By Jill and Harold Draper

Monarch butterflies
Monarch butterflies. Credit: Nicole DeNary

BREATHING HARD IN THE THIN MOUNTAIN AIR, we reached the trail’s end at the top of Sierra Chincua, a 10,000-foot-high biosphere reserve and world heritage site in central Mexico. Stepping into a sunny clearing, we looked about in wonder. Hundreds — no, thousands — of monarchs warmed by the noonday sun were swooping and swirling around us in lazy circles.

A few steps further took us back into the shade where even more butterflies could be seen, like orange sparks rising and falling against dark green fir needles and even darker tree trunks. The Vigilante Ecologico, rangers who monitor these woods, have roped off the most concentrated areas and keep a watchful eye on the scattering of tourists who come in mid-February to witness the annual overwintering of millions of the monarchs, which have traveled as far as 3,500 miles to this spot. With binoculars we could see deeper into the forest where huge clusters of monarchs huddled together for warmth, bending the boughs of trees or lined up in rows on trunks, the patterned brown undersides of their wings blending perfectly with the bark.

Gazing in wonder at monarchs
Gazing in wonder at monarchs; Credit: Jill Draper

“It’s magical,” whispered someone behind me. And mysterious, too. No one knows why these fragile-looking insects travel so far in a migration pattern that stretches from the Great Lakes region of the United States and Canada to the Mexican highlands. But we do know that things are changing. Monarch numbers have been dropping steadily for the last 10 years.

That’s one reason American Forests has organized this trip for 26 members. We’ve come to learn more about what’s happening to these creatures and to witness what some call the most complex animal migration in the world. And if the numbers continue to drop, it’s an opportunity that may not arise again in the future.

THE FLIGHT IN PLIGHT

Two days later, we found ourselves on a higher mountain, the 12,000-foot El Rosario, where the monarchs gather at the end of a path that includes nearly 800 steps. It was Sunday, and though a dozen of us had joined the crowds of Mexican tourists enjoying a weekend excursion, the rest of our group were riding up the steep hillside on horseback. The monarchs in this reserve are even more populous, and along a quiet fork of the main trail where they had gathered to sip water from a rivulet, we could actually hear their wings fluttering like a soft rainfall.

**SOURCE MATERIAL:**
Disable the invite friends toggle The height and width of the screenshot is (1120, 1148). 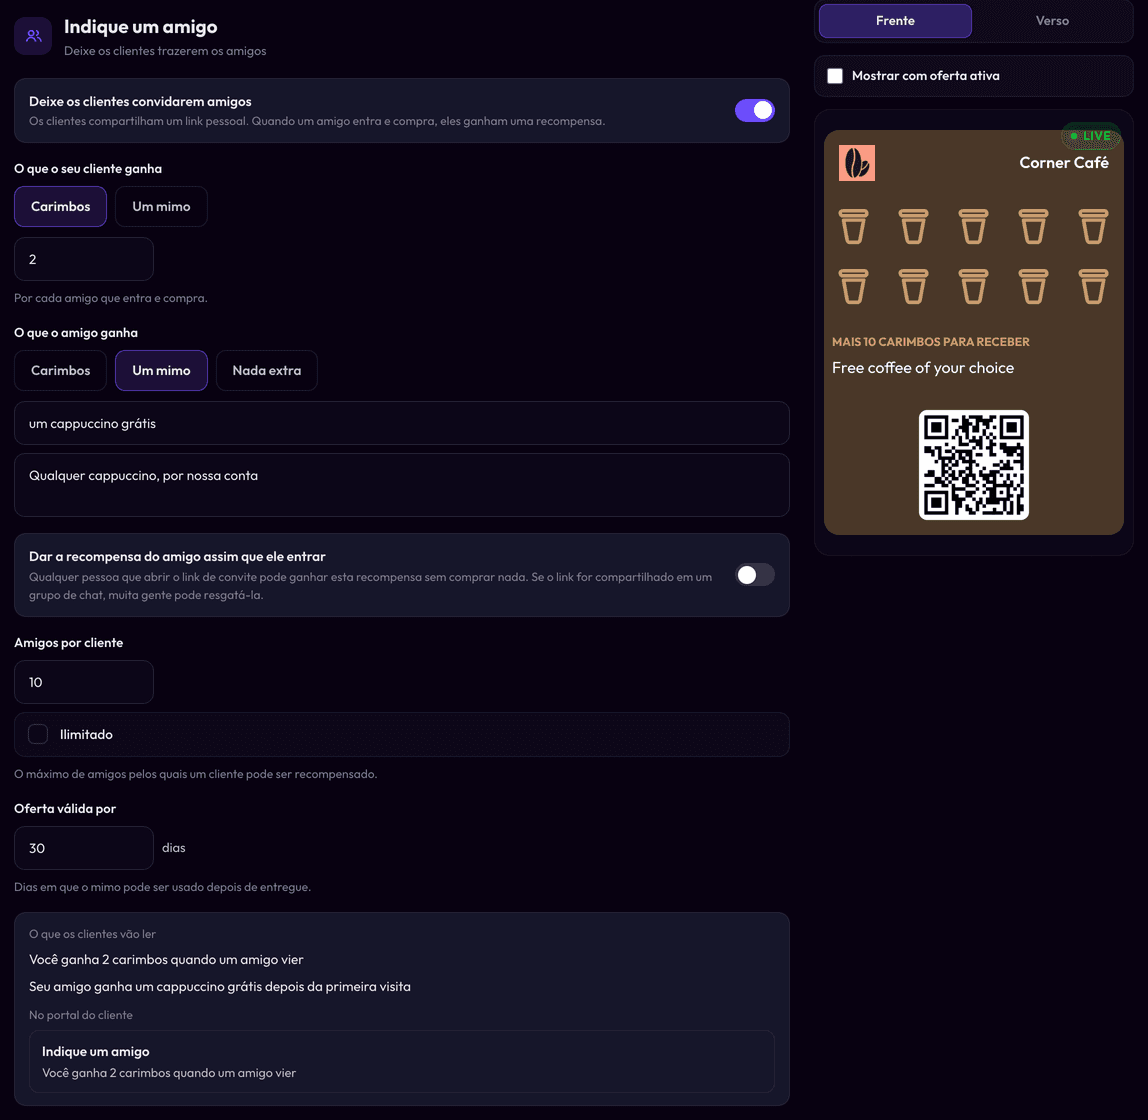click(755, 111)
==
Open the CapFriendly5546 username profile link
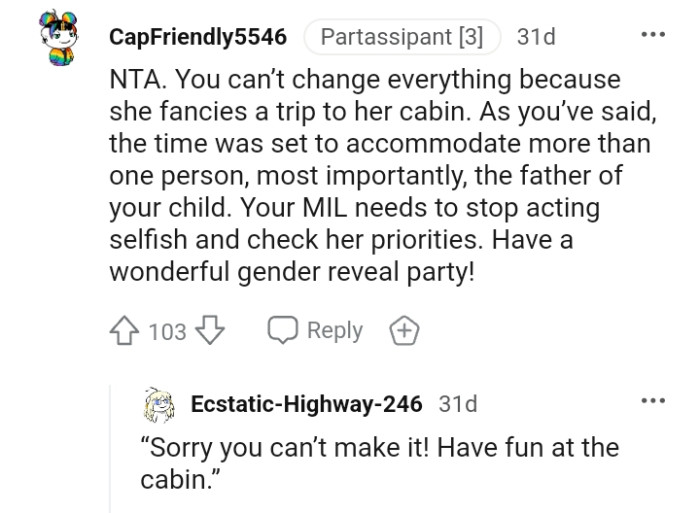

**LIST OF TASKS:**
(1) Answer these questions from the monarch butterfly article, one line each:
(a) How high is Sierra Chincua?
(b) How many members came on the trip American Forests organized?
(c) About how many steps does the path to the monarchs on El Rosario include?
(2) List every measurement in feet or miles that the monarch butterfly article gives, along with what each one measures.
(3) Write out the stretch of the monarch butterfly article from "BREATHING HARD IN" through "in lazy circles.".

**ANSWERS BY ITEM NUMBER:**
(1)
(a) 10,000 feet
(b) 26
(c) Nearly 800

(2)
- 10,000 feet: the height of Sierra Chincua
- 3,500 miles: how far the monarchs have traveled to this spot
- 12,000 feet: the height of El Rosario

(3)
BREATHING HARD IN THE THIN MOUNTAIN AIR, we reached the trail’s end at the top of Sierra Chincua, a 10,000-foot-high biosphere reserve and world heritage site in central Mexico. Stepping into a sunny clearing, we looked about in wonder. Hundreds — no, thousands — of monarchs warmed by the noonday sun were swooping and swirling around us in lazy circles.